Il pericolo immediato sembra però essersi ridimensionato e Pechino assicura che la situazione è sotto controllo e che le operazioni di soccorso proseguono. Il bacino, creato dallo sbarramento naturale del corso d’acqua, contiene oltre 2,5 milioni di metri cubi d’acqua.
Il bilancio della catastrofe continua intanto ad aggravarsi: in Nepal sono stati recuperati 489 corpi, ai quali si aggiungono almeno cinque vittime sul versante tibetano. Più di 1.500 persone risultano ancora disperse secondo i diversi conteggi diffusi dalle autorità, mentre le cifre rimangono in rapido aggiornamento. Centinaia sono cittadini stranieri.
Tra gli irreperibili restano anche tre italiani: Marco Ratto, orafo cinquantenne di Rapallo, e una coppia italo-svizzera che stava viaggiando dal Tibet verso il Nepal. La Farnesina continua le verifiche con autorità locali e tour operator.
Cento persone intrappolate nel tunnel
La situazione più drammatica resta nei distretti nepalesi di Rasuwa e Nuwakot e nella contea tibetana di Gyirong, dove interi centri abitati, strade e ponti sono stati travolti dalla massa di acqua e detriti.

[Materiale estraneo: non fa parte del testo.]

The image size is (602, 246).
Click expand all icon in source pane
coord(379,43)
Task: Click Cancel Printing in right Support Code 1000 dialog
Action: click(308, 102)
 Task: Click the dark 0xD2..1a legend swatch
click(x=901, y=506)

Particolarmente delicata l’operazione all’Upper Trishuli Hydropower Project: l’esercito nepalese ha già portato in salvo circa 350 lavoratori e residenti, ma oltre cento persone sono ancora bloccate all’interno di un tunnel della centrale idroelettrica. Le operazioni sono ostacolate dalla forte portata del fiume e dalle condizioni meteorologiche.

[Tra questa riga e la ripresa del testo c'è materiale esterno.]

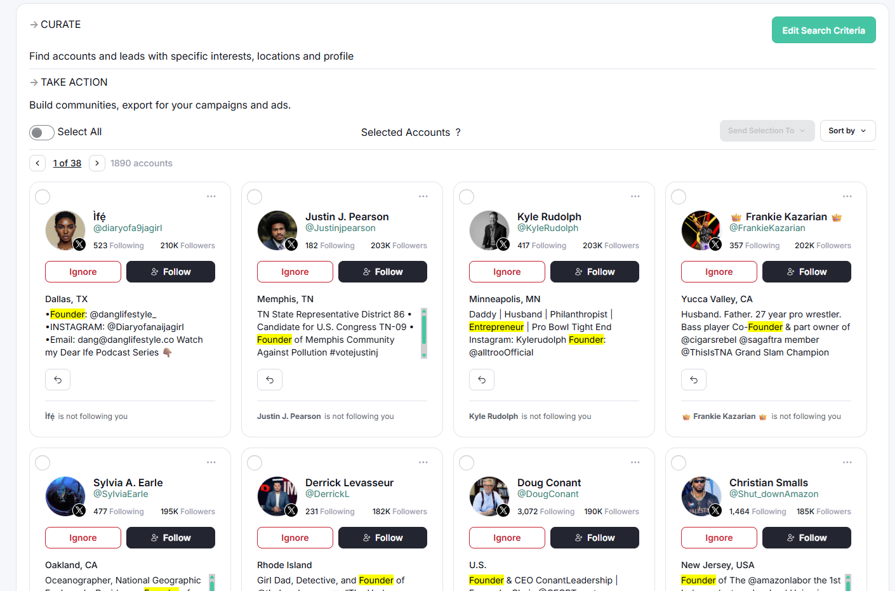Click X badge on Doug Conant's avatar

click(x=503, y=510)
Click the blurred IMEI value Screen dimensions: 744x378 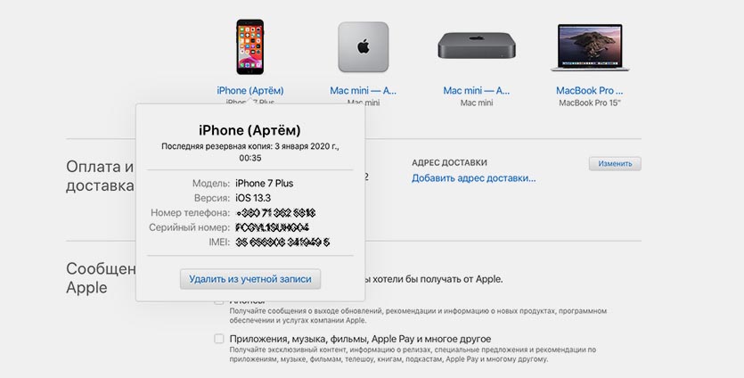(282, 242)
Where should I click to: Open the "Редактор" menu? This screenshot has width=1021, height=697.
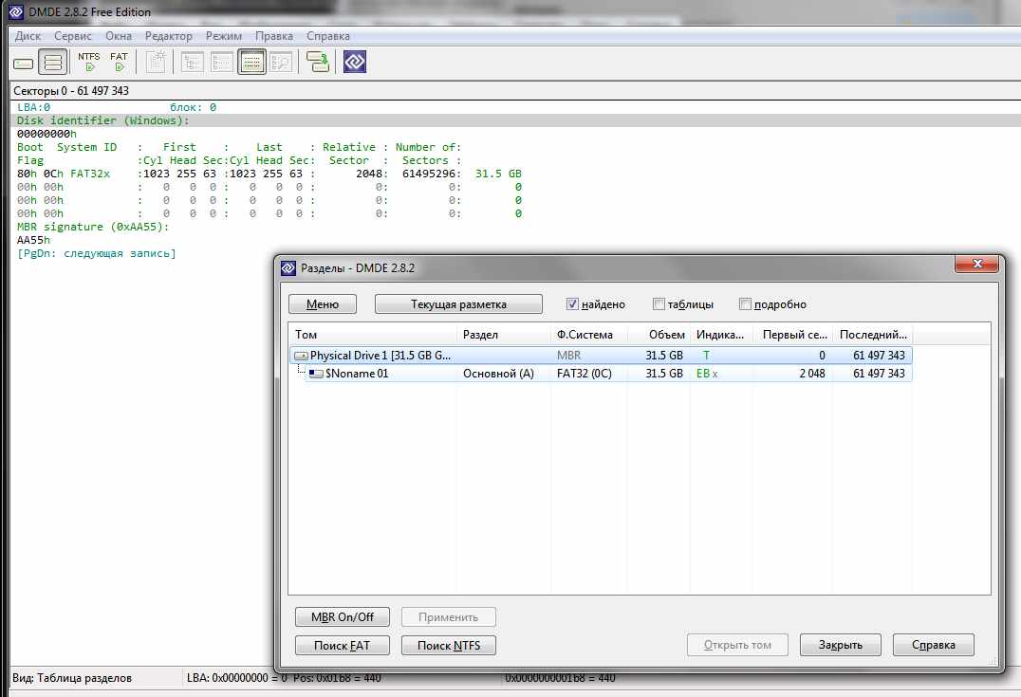coord(169,36)
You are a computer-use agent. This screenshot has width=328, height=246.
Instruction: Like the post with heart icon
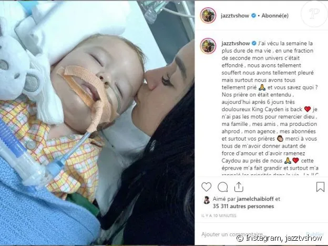[x=206, y=186]
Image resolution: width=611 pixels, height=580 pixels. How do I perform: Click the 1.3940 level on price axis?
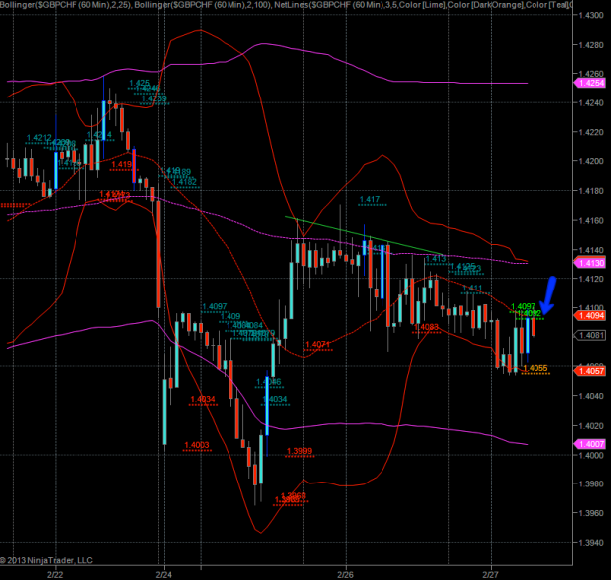click(x=588, y=543)
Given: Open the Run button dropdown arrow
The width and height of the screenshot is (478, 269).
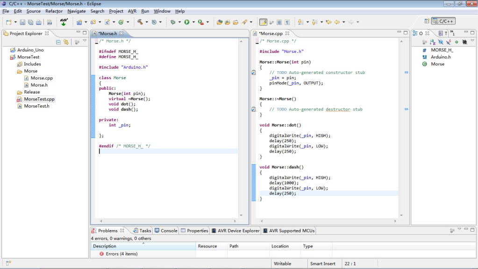Looking at the screenshot, I should (193, 22).
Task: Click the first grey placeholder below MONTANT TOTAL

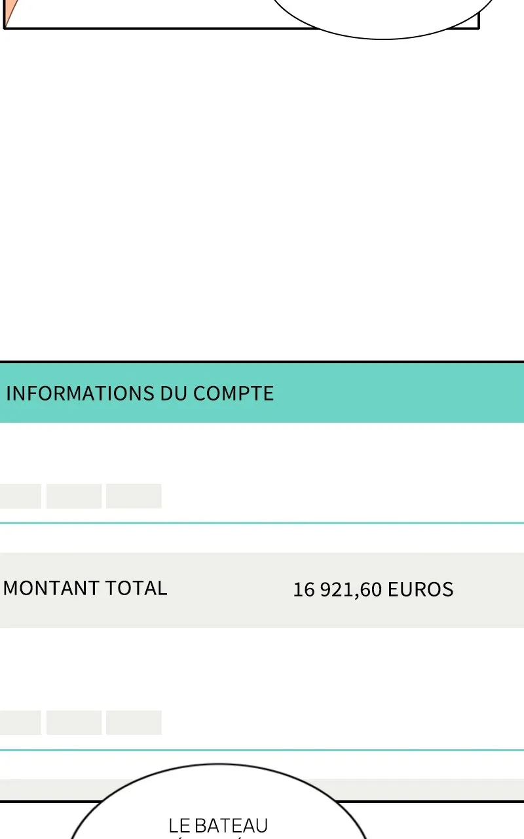Action: click(x=20, y=722)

Rientra il rischio di una nuova esondazione
Nelle prime ore della giornata la Cina aveva ordinato alle squadre impegnate sul versante tibetano di fermarsi e arretrare di un chilometro dopo che il lago di sbarramento aveva iniziato a riversare acqua verso valle. I soccorsi sono poi ripresi quando il rischio è stato giudicato gestibile.
Le autorità mantengono comunque il monitoraggio sui corsi d’acqua e sulle pendici instabili, anche in vista di nuove precipitazioni.
Il collasso del ghiacciaio
La catastrofe sarebbe stata provocata dal collasso di una gigantesca porzione di ghiacciaio a oltre 5mila metri di quota. Secondo le prime ricostruzioni, milioni di metri cubi di ghiaccio si sono staccati precipitando nella valle e trascinando con sé rocce e detriti, prima di generare la violentissima piena.
L’aiuto della Cina
Il presidente cinese Xi Jinping ha ordinato di utilizzare tutte le risorse disponibili per cercare i dispersi e prevenire nuovi disastri. Pechino ha inoltre annunciato aiuti d’emergenza al Nepal e offerto cooperazione nelle operazioni internazionali di soccorso. Il Politburo del Partito comunista cinese ha osservato un minuto di silenzio per le vittime.